The brain is made up of far more than just neurons; its functions and complex structures require the support of a wide range of specialized cells types. Prominent amongst these supporting cells are the astrocytes. You might recall research from a few months back that indicated a role for age-related changes in astrocytes in the progression of Alzheimer's disease. Following on from that, researchers here report on the use of gene therapy to target astrocytes and potentially reduce the scope of any harmful behavior:
Astrocytes are the most abundant cell type in the brain and play a critical role in maintaining healthy nervous tissue. In Alzheimer's disease (AD) and most other neurodegenerative disorders, many astrocytes convert to a chronically "activated" phenotype characterized by morphologic and biochemical changes that appear to compromise protective properties and/or promote harmful neuroinflammatory processes.

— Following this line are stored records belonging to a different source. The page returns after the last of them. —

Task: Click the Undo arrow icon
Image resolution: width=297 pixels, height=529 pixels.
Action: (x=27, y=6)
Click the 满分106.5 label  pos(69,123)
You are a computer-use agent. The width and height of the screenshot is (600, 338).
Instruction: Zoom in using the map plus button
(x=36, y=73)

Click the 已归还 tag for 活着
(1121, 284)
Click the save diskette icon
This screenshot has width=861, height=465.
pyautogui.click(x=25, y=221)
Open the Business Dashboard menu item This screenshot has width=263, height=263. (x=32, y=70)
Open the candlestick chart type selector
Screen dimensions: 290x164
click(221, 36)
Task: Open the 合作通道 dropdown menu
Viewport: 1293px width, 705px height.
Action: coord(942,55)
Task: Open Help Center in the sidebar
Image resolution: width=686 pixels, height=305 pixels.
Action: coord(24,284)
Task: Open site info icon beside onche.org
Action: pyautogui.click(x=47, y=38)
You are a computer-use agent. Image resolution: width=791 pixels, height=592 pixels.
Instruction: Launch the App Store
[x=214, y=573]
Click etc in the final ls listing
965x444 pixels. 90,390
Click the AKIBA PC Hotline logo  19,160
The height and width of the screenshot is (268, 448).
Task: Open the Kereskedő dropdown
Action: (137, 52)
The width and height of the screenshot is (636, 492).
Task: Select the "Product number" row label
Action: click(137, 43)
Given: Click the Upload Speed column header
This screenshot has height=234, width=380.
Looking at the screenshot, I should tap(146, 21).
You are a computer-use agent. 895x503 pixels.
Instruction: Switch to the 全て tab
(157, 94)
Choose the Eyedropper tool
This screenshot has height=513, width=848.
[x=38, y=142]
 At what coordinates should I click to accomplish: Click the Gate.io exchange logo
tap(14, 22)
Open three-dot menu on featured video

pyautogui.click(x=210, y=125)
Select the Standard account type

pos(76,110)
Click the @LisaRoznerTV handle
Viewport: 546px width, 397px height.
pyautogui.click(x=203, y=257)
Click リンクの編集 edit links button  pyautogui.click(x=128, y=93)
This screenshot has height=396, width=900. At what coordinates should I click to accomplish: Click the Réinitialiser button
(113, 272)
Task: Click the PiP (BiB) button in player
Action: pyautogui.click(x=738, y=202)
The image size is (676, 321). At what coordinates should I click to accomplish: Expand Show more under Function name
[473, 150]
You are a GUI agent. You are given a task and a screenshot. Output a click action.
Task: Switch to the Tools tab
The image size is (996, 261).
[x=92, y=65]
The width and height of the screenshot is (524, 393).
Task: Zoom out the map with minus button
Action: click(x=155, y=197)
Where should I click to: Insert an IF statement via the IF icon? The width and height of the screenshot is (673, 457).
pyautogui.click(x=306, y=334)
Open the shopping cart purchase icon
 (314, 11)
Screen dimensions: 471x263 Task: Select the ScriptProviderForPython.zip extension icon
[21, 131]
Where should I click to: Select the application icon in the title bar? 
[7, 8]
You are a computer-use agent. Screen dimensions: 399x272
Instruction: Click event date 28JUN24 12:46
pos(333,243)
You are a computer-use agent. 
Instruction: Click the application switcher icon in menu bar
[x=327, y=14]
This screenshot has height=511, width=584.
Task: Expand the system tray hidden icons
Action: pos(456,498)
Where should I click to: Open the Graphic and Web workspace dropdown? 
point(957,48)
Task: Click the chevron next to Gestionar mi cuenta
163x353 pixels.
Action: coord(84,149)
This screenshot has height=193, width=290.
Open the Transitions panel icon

Activated astrocytes emerge early in the course of AD and become increasingly prominent as clinical and pathological symptoms progress, but few studies have tested the potential of astrocyte-targeted therapeutics in an intact animal model of AD. Here, we used adeno-associated virus (AAV) vectors containing the astrocyte-specific Gfa2 promoter to target hippocampal astrocytes [in] mice. AAV-Gfa2 vectors drove the expression of VIVIT, a peptide that interferes with [a signaling pathway] shown by our laboratory and others to orchestrate biochemical cascades leading to astrocyte activation.
After several months of treatment with Gfa2-VIVIT, [the] mice exhibited improved cognitive and synaptic function, reduced glial activation, and lower amyloid levels. The results confirm a deleterious role for activated astrocytes in AD and lay the groundwork for exploration of other novel astrocyte-based therapies.